Big Data has been a hype for many years. I’ve seen a few “Big Data” projects start in the past with a lot of fanfare and promise.The promise has always been that “we will start getting a holistic picture of our departmental silos and gain numerous insights from our data that will help us get ahead of our competitors”. The promise was rarely, if ever, fulfilled and the “Big Data” team slowly faded into the rest of the melting pot that we call the “IT department” in most large enterprises.
Part of the problem is how we build these Big Data teams. The technology and expertise in these teams have been primarily Java / C# developers, Relational DBAs, some Business Objects type skills (essentially basic reporting), ETL primarily using SQL and Stored Procedures. Recently I’ve seen use of less traditional databases, such as Mark Logic with XQuery, taking the place of SQL as well as compute grids and data grids like Gigaspaces and Gemfire. In all of these cases the solutions or the skills in the team were not aligned with the aspiration of the business.
Recently we have had the chance to build a Big Data team for one of our clients.
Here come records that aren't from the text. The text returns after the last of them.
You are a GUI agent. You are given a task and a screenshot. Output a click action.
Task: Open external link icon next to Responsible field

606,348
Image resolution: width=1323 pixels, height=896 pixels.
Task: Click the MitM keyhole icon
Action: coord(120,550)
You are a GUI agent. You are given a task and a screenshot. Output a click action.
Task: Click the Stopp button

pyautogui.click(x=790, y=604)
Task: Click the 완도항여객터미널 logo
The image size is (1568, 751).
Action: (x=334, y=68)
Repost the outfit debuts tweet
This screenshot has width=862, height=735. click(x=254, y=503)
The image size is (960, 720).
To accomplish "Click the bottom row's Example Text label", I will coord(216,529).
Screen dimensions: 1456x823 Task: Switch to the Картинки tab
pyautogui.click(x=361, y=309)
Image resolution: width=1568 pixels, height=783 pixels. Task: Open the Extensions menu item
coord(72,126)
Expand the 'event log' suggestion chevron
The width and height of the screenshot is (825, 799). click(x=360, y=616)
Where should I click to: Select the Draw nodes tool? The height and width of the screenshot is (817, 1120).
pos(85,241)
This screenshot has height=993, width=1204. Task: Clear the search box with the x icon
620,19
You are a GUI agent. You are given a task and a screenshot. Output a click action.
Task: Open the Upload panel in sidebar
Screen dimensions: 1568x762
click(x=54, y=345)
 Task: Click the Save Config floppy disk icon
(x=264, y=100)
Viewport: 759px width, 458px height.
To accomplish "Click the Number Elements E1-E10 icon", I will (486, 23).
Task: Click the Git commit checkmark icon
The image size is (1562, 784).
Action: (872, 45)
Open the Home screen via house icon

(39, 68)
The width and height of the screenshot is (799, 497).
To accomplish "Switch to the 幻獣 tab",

We know we have very large quantities of data to deal with. Some of the processing can happen in batch but other aspects needs to happen in real-time. We have a few ideas for the kind of insights that we are looking for but also know that mostly we don’t know what kind of insights the data can provide and how it will help us drive better features for our customers.
We are lucky that the Big Data space has matured in the past few years. From technology point of view certain leaders have emerged. Hadoop and Cassandra have been around for a while. We have Kafka for highly scalable events processing, we have Spark, Storm, Scalding etc. for ETL and machine style jobs. Machine Learning libraries are maturing, languages such as R are gaining wider adoption, and Data Science is emerging as a bonafide profession.
Team Skills Spectrum
Creating a modern Big Data team requires a spectrum of skills:
Big Data, if you truly have big data, requires a scalable solution. Solutions of this size, open source or commercial, will require some fine tuning with regards to performance, reliability, security, and maintainability. The way you use underlying technologies will need be sympathetic to how the technology works best. Fine Tuning happens throughout the lifecycle of your software and not just in production. You will require expertise in the technologies you are using. At least a subset of the team must have a working understanding in this area but that is not enough. It is advisable to have regular, not necessarily full-time, fine tuning expertise available in your team.
Good Data Modelling is a dying skill in my experience but not any less important. In fact with Big Data this skill is more and more relevant. How you model data from different perspectives is paramount to its usefulness. This skill is essentially one of a good Business Analyst with an emphasis on data. The role also requires an innate understanding of the business. Modelling, visualising, adapting, and evolving data according to the business needs is a role in its own right and must not be overlooked.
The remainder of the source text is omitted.